Orlov, Aleksei Fedorovich

Orlov, Aleksei Fedorovich

 

Born Oct. 8 (19), 1786, in Moscow; died May 9 (21), 1861, in St. Petersburg. Russian army officer and statesman; diplomat; prince (1856); general of the cavalry (1833). Nephew of A. G. Orlov and G. G. Orlov.
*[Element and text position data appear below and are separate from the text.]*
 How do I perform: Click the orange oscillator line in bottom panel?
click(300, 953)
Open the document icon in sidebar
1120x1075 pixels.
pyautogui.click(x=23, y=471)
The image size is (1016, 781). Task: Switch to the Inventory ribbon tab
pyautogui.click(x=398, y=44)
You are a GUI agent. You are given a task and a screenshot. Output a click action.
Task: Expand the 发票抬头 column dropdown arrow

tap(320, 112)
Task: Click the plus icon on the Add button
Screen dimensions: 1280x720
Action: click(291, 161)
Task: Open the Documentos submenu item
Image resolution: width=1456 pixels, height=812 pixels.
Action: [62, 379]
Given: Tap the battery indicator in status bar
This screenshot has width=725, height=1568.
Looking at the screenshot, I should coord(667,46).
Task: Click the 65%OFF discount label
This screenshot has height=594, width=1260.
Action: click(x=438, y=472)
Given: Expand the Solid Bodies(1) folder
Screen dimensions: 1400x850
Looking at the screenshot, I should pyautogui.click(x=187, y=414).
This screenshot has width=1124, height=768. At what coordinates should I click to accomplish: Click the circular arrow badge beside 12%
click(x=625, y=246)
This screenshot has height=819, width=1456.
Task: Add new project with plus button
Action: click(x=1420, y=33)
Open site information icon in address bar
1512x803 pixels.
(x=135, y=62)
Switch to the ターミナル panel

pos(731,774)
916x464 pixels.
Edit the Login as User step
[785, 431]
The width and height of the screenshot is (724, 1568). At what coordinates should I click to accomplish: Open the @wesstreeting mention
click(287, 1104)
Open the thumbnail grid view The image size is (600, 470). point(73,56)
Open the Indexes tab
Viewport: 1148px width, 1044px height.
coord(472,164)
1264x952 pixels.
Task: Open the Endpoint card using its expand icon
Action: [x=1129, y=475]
Orlov served in the campaigns of the Russian Army against Napoleon from 1805 to 1814. As commander of the Life Guards Cavalry Regiment, he participated in the suppression of the Decembrist uprising in Senate Square on Dec. 14, 1825, for which he received the title of count. In 1831 he directed the suppression of the Cholera Riot and of the uprisings in the military settlements. Orlov was a member of the State Council from 1836 and chief of the gendarmerie and commander in chief of the Third Department from 1844 to 1856. He was head of the Russian delegations at the peace conferences of Adrianople (1829), Paris (1856), and Unkiar Skelessi (1833). In 1856 he became chairman of the State Council and the Committee of Ministers. As chairman from 1856 of the Secret Committee (from 1858, Chief Committee) for Peasant Affairs, Orlov opposed the abolition of serfdom.

REFERENCES

Khmyrov, M. D. “Orlov, kniaz’ Aleksei Fedorovich, predsedatel’ Gosudarstvennogo soveta.” In Portretnaia gallereia russkikh deiatelei, vol. 1. St. Petersburg, 1865.
Trotskii, I. M. Tret’e otdelenie pri Nikolae I. Moscow, 1930.
Kiniapina, N. S. Vneshniaia politika Rossii pervoi poloviny XIX v. Moscow, 1963.